----- 所示数据

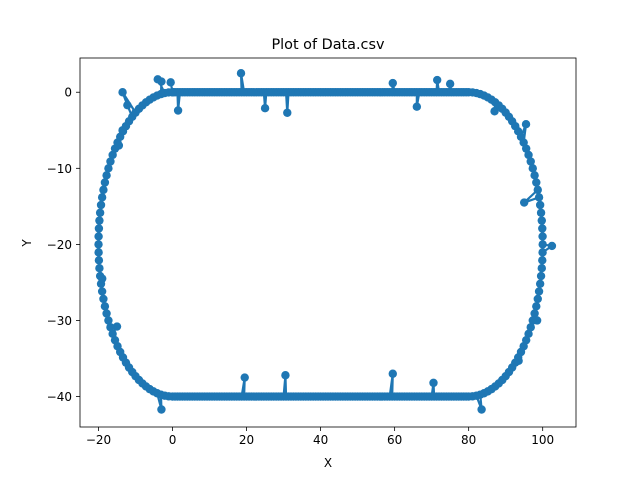  I want to click on y-tick-label: 0, so click(68, 93).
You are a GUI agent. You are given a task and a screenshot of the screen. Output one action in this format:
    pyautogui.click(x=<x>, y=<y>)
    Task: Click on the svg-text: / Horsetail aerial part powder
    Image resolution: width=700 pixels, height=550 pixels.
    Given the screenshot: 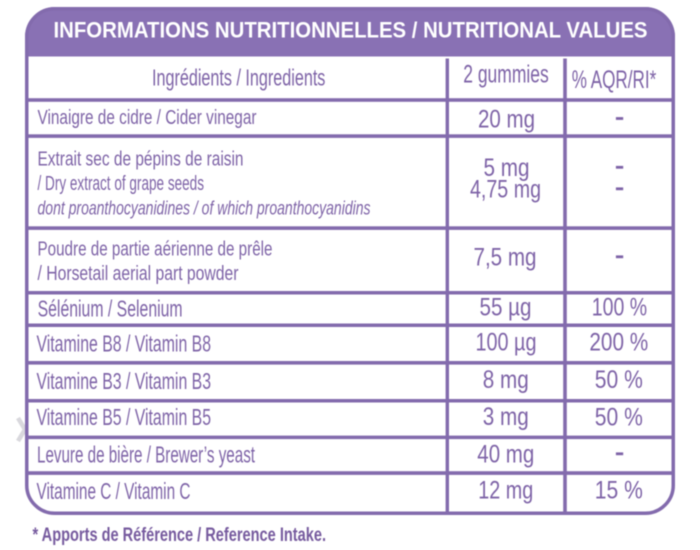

----------

» **任务简述**
把从含有“You are a GUI”的那一行到含有“Task: Click on”的那一行（首尾两行都算在内）输出成带编号的清单，空行不计。

» **作答区**
1. You are a GUI agent. You are given a task and a screenshot of the screen. Output one action in this format:
2.     pyautogui.click(x=<x>, y=<y>)
3.     Task: Click on the svg-text: / Horsetail aerial part powder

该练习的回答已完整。